Maybe you’re a Scrooge who’s uncertain if BMW can sustain the longevity necessary in the luxury EV market. If so, don’t despair. Krüger says the BMW 2020 plug-in electric vehicles sales target is for 500,000 units. The BMW EV is here to stay.
If you need to watch the jingle in your pocket this year as you shop for a luxury EV Christmas present, maybe the Honda Clarity could be the right fit. Its plug-in hybrid trim costs about $33,400, offers 340 miles of total range (electric and gas)/ 47 miles on electricity alone, and a 17 kWh battery pack. A car that has matured with its years, the Honda Clarity just reaches the higher-end market — just with a more affordable price tag.
Battery Innovations Make EV Christmas Gift-Giving A Bit More Certain
More than a third of all cars could be electric by 2040. That fast-adoption scenario has increased the amount and quality of batteries that can meet the EV industry needs. As the EV culture adopts distinct philosophies, each satisfying a unique user group, so, too, does this become visible with vehicle sizes and the associated batteries. Batteries are the key to the zero carbon future. But don’t let confusion about batteries keep you from giving that special person an EV Christmas gift. A number of recent R&D announcements help to assuage our stress around EV batteries.

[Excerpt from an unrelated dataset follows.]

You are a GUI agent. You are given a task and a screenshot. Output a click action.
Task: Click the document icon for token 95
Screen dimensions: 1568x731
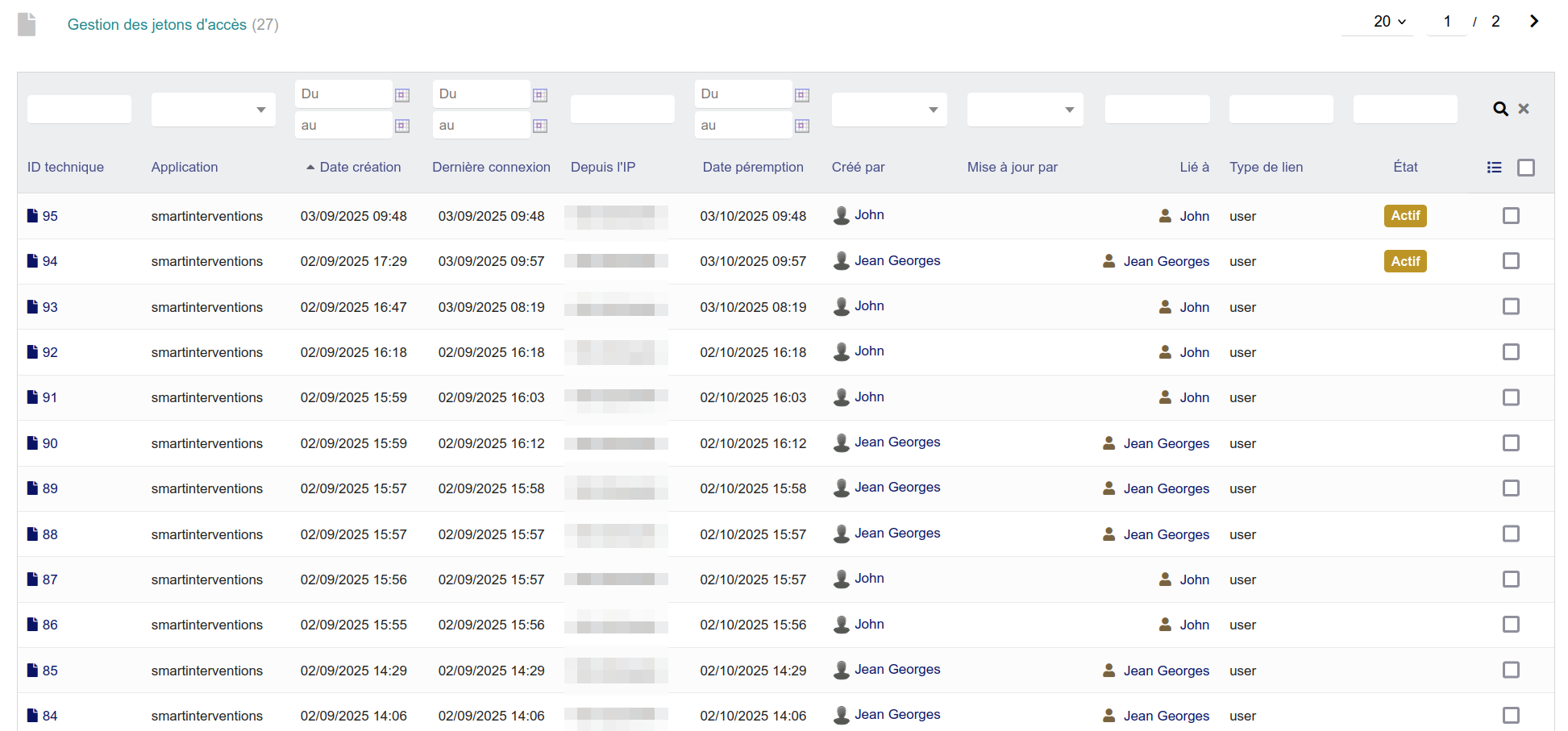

Battery researchers at numerous labs around the world are seeking answers to concerns about batteries ranging from their high cost, large size, excessive weight, poor function in low temperatures, tendency to catch fire under certain circumstances, or lack of durability. The Department of Energy’s Vehicle Technologies Office focuses on reducing the cost, volume, and weight of batteries, while simultaneously improving the vehicle batteries’ performance (power, energy, and durability) and ability to tolerate abuse conditions. Stanford researchers have released a paper claiming their sodium battery could compete with the lithium-ion market leader.
It’s also true that solutions for commercially viable solid-state batteries have yet to been found. But Honda has been researching all solid-state batteries, according to company spokesperson Teruhiko Tatebe. Solid-state battery technology may be able to provide a much safer, more energy dense, and affordable solution to powering plug-in electric vehicles.
Final EV Christmas Thoughts
And even if you weren’t able to take the plunge and bring the EV Christmas spirit to your loved ones this holiday, an EV may cross your path this Christmas Day. That is, if you live in London and forgot the important batteries for those toys and games that “St. Nick” brought to your family.
Renault has launched a new campaign; a Zoe EV will deliver batteries to those who forgot to purchase them … on Christmas Eve and Christmas Day. Tweet #SOSBattery, and batteries will be delivered without any harm to the environment. Delivery drivers will take to the roads in the 100 per cent electric Renault ZOE. Now isn’t that a nice was to celebrate an EV Christmas?